Volatility is back, and it's affecting most of the markets. This time it was Spain, which is again fueling Eurozone uncertainty. The Fed is adding to this by flip-flopping on whether or not more monetary stimulus is coming.
Gold and the metals sector were hit the hardest this week. Gold broke clearly below its $1,650 support as its B decline gains momentum. Gold remains bullish, despite this decline. It's now rapidly approaching its super-strong support level at $1,600 and it'll likely hold near that area.
Our recommended shares and ETFs are under pressure, but they're generally holding up OK. They also appear to be near a bottom. Their momentum indicators are rising, and these tend to lead the price action.
We recommend keeping your metals and metals-related shares. Even though the markets have been nerve-wracking, all indications are suggesting the downside is limited.
Silver also broke below its $32 support, and it could now fall to near $30. Below $30, it would be a real bargain. The same is true of oil: it broke support, but it'll stay bullish above $96.30. Meanwhile, copper is holding firm, which is a good sign.

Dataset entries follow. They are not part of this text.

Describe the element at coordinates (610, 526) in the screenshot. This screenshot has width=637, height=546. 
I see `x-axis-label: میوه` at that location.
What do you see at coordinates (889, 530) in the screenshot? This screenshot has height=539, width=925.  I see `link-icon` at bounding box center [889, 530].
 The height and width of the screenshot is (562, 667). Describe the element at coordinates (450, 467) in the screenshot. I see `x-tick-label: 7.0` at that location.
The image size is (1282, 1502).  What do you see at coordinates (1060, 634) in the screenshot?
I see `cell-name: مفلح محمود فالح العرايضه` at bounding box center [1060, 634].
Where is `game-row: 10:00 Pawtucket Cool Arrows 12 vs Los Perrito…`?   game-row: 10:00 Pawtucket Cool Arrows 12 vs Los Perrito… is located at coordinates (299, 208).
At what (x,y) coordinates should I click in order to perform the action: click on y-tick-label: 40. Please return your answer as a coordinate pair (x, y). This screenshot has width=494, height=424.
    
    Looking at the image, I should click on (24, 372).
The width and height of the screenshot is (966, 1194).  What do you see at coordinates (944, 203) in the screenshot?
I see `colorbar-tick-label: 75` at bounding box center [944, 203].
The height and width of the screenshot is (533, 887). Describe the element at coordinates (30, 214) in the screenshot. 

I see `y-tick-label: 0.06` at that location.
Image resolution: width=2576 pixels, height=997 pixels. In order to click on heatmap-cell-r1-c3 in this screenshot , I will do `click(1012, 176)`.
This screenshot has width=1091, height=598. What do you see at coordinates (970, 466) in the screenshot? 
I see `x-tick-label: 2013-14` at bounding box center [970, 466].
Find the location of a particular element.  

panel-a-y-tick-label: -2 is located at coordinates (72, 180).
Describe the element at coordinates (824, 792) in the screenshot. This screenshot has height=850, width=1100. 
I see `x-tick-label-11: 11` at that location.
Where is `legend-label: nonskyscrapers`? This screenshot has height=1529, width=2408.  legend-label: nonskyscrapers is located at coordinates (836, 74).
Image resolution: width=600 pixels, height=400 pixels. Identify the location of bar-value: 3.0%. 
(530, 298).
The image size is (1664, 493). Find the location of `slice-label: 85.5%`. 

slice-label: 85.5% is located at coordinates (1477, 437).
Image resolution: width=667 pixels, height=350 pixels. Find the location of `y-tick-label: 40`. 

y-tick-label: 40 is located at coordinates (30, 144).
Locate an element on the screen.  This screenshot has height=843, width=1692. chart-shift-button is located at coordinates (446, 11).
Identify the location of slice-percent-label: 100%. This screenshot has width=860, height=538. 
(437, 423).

Contrary to what you may hear, the stock market decline last week was not a big deal. In fact, it's been mild, especially compared to this year's strong rise.
Currently, for instance, the Dow Industrials and Nasdaq remain super strong above 13,070 and 3,030, respectively. But even if they decline in a downward correction, which would be normal at this point, they'll stay very strong above 12,800 and 2,875.
Interest rates have been one of the calmer markets. The major trend remains up bond prices, so continue holding your positions. For now, watch the 3.48% and 3.27% levels on the 30-year yield—whichever way it breaks will determine the next short-term direction.
As you'd expect, the currencies were affected by the uncertainty. Most of them declined, especially the euro, but even the non-euro currencies came under downward pressure too.
On the other hand, the US dollar is firm, and it'll stay firm above 79.50. Keep your cash in US dollars. The Canadian dollar is also holding its own, and it's OK for the time being, but we're watching it closely.